Tyler Perry went from living in his car on the streets of Atlanta to becoming one of Hollywood's most successful producers. He is the first African American to own outright a major production studio (Tyler Perry Studios) — he had no investments from a partner or a corporation.
Perry says he was often ignored by Hollywood during his rise to success, so now when he hires someone, he doesn't focus on their resume, he looks for someone like himself — someone with drive.
"There've been many times that people will come in and audition and they weren't the best talent but they had a hunger and a zeal to get it right, to do it. And that hunger, what I found nine times out of 10, that hunger is enough to catapult them to greatness in what they're doing," Perry told LinkedIn's This is Working on Friday. "And I'm always looking for the underdog."
Perry, 50, says he looks for people like him, who "everybody counted out" and told them that they're not going to make it, and that mentality allows him to work with a diverse group of people.
"I'm working with people who have Ph.D.s and former inmates. We're all side by side doing what we need to do and I think it's very important to have that kind of experience," Perry says.
In fact, Perry recently made headlines in Atlanta when he offered Darrell Hall a job doing lawn care at Tyler Perry Studios. Hall was given a life sentence for two grams of cocaine in the early '90s, but was recently freed after the Atlanta District Attorney's Conviction Integrity Unit took up his case to have his unduly long sentence thrown out.
In addition to Perry's hiring mentality, he also has a philosophy about being the boss: Perry believes there is no job that he is above doing at his company, and that it's important to learn the responsibilities of every position he is hiring for.
"I think it's important to learn everyone's job so that you know who you're dealing with, how you're dealing with them and how to get the best out of them," he says.
Perry says he's never read a management book, but he as a child he watched how his dad treated his employees, and learned from what his dad did wrong.

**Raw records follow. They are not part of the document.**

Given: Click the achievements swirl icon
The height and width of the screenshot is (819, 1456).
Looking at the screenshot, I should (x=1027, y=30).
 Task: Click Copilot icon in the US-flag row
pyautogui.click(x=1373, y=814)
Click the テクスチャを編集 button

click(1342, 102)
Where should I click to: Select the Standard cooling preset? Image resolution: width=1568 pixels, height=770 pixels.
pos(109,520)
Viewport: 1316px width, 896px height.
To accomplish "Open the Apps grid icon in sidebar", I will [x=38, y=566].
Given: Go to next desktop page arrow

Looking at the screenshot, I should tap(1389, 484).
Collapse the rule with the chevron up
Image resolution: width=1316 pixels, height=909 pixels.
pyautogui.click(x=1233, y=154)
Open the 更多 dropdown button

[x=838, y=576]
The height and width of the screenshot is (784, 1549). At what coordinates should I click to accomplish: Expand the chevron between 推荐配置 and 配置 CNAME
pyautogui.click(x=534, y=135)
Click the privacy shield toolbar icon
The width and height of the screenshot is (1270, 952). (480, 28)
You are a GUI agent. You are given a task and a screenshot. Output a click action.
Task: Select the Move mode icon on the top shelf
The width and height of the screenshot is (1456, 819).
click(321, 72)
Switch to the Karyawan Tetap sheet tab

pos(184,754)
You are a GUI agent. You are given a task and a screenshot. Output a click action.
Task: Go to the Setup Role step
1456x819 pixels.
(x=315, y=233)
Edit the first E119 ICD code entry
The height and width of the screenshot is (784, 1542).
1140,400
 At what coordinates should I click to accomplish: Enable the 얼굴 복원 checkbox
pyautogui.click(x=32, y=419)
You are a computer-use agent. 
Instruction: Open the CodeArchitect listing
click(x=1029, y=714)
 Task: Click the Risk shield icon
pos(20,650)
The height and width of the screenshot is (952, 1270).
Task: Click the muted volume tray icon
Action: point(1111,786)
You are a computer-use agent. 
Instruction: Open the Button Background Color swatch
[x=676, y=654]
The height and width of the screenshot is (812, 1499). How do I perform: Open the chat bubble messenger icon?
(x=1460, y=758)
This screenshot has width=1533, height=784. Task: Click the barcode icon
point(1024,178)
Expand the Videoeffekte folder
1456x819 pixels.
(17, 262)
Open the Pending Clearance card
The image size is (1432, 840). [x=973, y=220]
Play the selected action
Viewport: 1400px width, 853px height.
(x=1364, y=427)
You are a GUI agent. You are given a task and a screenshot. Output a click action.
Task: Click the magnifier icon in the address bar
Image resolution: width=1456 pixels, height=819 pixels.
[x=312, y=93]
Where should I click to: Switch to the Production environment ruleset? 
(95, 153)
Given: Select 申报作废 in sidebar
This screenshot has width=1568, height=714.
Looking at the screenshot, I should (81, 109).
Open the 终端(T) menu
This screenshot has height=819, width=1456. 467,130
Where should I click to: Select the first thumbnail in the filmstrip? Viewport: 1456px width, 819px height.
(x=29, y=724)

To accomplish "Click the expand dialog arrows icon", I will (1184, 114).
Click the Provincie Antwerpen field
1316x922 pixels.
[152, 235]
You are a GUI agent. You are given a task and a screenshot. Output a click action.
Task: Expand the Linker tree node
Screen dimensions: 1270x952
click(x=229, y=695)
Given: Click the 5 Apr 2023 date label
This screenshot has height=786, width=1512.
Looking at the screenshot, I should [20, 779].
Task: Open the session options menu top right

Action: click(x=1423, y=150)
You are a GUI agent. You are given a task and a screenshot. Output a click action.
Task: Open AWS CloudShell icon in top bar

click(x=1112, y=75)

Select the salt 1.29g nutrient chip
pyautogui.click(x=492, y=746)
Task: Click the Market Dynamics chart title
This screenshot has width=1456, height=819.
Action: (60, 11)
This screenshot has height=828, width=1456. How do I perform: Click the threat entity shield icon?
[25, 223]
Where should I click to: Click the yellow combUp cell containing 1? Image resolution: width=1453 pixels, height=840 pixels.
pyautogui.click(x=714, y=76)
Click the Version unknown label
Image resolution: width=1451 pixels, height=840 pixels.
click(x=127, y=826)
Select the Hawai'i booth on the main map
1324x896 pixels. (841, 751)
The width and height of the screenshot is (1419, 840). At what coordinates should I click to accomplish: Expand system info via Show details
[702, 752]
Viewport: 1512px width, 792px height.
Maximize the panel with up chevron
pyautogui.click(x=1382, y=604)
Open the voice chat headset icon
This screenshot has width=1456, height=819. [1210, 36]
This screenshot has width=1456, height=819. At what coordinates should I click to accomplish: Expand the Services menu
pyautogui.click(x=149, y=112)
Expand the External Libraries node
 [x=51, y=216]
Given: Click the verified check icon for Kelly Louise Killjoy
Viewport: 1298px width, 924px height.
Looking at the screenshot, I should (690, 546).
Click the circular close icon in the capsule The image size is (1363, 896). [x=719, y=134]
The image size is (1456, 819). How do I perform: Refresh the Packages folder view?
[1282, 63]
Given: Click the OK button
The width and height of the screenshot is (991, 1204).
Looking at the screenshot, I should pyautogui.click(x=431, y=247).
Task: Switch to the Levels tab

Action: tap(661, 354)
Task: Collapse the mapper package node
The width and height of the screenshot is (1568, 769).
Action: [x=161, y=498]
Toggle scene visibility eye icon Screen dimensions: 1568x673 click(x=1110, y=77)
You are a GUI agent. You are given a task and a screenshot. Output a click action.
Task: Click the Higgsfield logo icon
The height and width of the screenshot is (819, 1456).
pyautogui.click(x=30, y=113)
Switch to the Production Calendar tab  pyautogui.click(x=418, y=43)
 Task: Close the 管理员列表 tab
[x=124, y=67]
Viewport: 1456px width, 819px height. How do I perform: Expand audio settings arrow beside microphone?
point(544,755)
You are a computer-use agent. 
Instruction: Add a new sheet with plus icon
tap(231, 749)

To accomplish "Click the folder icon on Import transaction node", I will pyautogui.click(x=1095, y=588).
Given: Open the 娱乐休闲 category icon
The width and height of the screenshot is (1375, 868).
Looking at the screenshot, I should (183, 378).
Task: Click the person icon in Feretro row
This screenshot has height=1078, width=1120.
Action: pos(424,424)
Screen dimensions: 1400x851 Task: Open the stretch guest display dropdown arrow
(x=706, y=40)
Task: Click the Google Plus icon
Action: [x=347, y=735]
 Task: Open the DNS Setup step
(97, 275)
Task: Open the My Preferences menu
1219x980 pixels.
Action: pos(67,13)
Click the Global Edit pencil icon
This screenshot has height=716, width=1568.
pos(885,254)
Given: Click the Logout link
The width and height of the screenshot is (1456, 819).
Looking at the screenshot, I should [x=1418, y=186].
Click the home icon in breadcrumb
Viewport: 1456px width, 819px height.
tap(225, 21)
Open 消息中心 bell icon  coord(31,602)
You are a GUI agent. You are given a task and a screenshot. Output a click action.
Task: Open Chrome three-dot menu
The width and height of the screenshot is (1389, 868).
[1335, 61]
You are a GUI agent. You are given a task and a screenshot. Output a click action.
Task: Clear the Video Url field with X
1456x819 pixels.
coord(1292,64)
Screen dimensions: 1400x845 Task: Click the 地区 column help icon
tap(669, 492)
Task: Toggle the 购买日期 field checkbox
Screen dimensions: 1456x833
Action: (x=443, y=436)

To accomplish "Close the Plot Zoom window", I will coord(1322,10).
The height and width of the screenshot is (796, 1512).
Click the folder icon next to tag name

"My father was the worst. He was a subcontractor and he was horrible to everybody who worked for him, including me, and I just did not want to be that guy," Perry said.
"I realized that there was a different way to reach each [person], and I just realized I had to be malleable in my training style, in my teaching style of whomever I'm speaking to, just be malleable in it enough to get us to a place where we're all pushing in the same direction."